DATA EXCERPTS:
★ ★ ★

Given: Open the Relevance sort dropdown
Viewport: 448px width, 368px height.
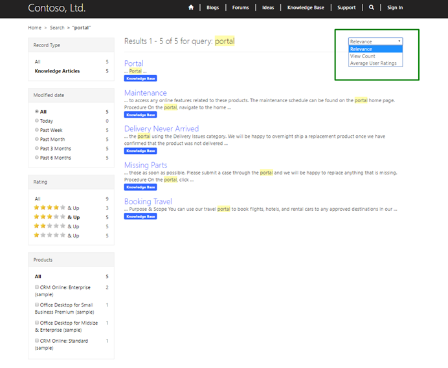Looking at the screenshot, I should tap(375, 41).
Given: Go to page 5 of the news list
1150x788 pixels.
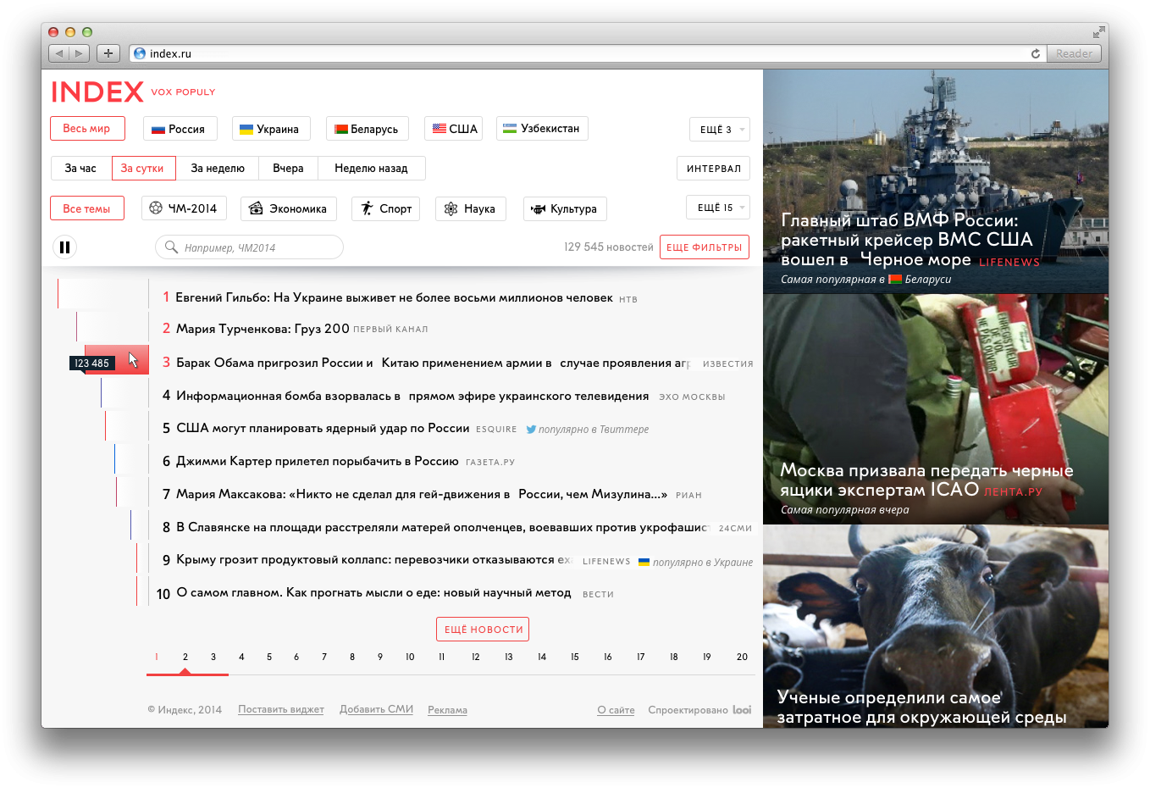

★ ★ ★

TASK DETAILS: In the records above, collect each line with "Given".

WRITTEN ANSWER:
Given: Open the Relevance sort dropdown
Given: Go to page 5 of the news list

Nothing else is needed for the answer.